* **読む文章**

元花王デジタルマーケティングセンター長 石井龍夫氏
1980年に花王に入社されてから、30年以上マーケティングの第一線で活躍されていた石井龍夫氏。営業とエリアマーケティングを経験した後、メリーズ、ロリエ、ビオレなどの名だたる商品のブランドマネージャーを歴任。その後デジタルマーケティングセンターを設立し、花王全体のデジタルマーケティングを管轄されていました。マーケティング実務はもちろん、デジタル領域にも深い知見をお持ちの同氏に、マーケティングとは何か、そしてこれからのデジタルマーケティングについて伺いました。
――石井さんの今までのご経歴について、伺ってもいいでしょうか?
私は、1980年花王に新卒で入社し、退職までの37年のうち33年間はマーケティングの仕事をしてきました。最初はいわゆる営業部門に所属し、福島で、花王製品専売の販売会社の経営支援をするかたわら、小売店やスーパー・卸店への営業活動をして、流通について学ばせて頂きました。その後仙台へ移り、東北エリア全体のエリアマーケティングを担当し、売上管理と販売の現場感覚を身につけました。
その後は東京へ戻り、ブランドマネージャーとして、メリーズ・ロリエ・食器用洗剤・ハイター・マジックリン・ビオレなどのブランドの製品開発や戦略立案・広告制作を経験しました。

* **いくつかのエントリ**
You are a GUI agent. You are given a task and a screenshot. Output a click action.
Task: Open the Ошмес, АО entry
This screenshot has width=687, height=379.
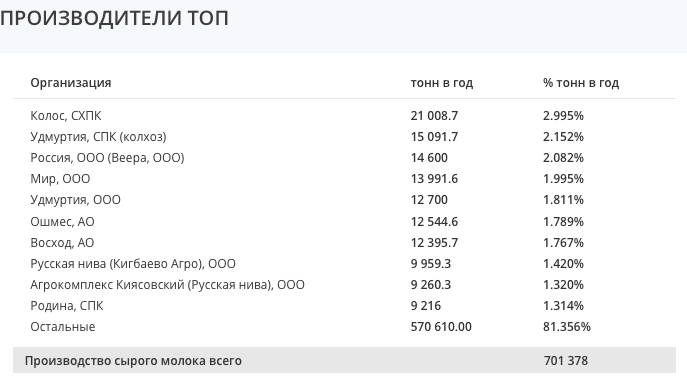(x=62, y=222)
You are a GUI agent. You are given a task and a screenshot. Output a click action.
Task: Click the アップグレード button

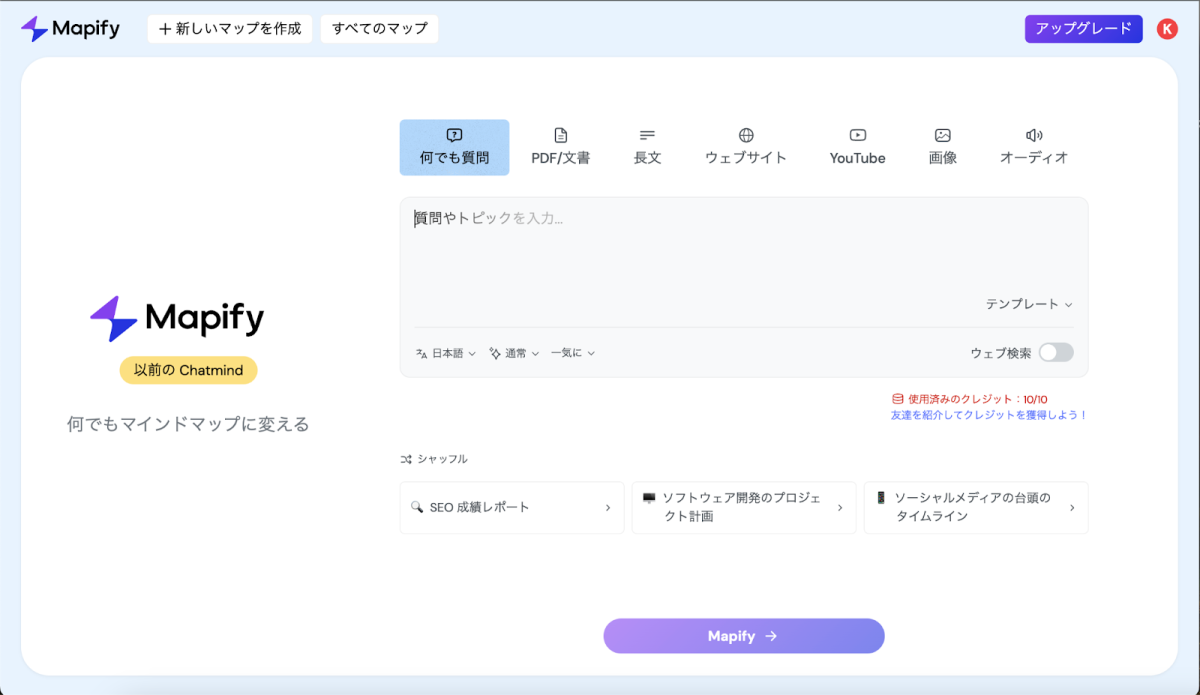coord(1083,28)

* **取り組む課題**
a – 石井龍夫氏へのインタビューのうち、「私は、1980年花王に新卒で」から「の現場感覚を身につけました。」までを、両端の語句も含めて一字一句変えずに書き写してください。
b – 作業用データにあるすべてのエントリを、空行を除いて1行を1つの文字列とするJSONリストに入れてください。画像は解答に含めないでください。

* **各課題の解答**
a –
私は、1980年花王に新卒で入社し、退職までの37年のうち33年間はマーケティングの仕事をしてきました。最初はいわゆる営業部門に所属し、福島で、花王製品専売の販売会社の経営支援をするかたわら、小売店やスーパー・卸店への営業活動をして、流通について学ばせて頂きました。その後仙台へ移り、東北エリア全体のエリアマーケティングを担当し、売上管理と販売の現場感覚を身につけました。

b –
[
  "You are a GUI agent. You are given a task and a screenshot. Output a click action.",
  "Task: Open the Ошмес, АО entry",
  "This screenshot has width=687, height=379.",
  "(x=62, y=222)",
  "You are a GUI agent. You are given a task and a screenshot. Output a click action.",
  "Task: Click the アップグレード button",
  "coord(1083,28)"
]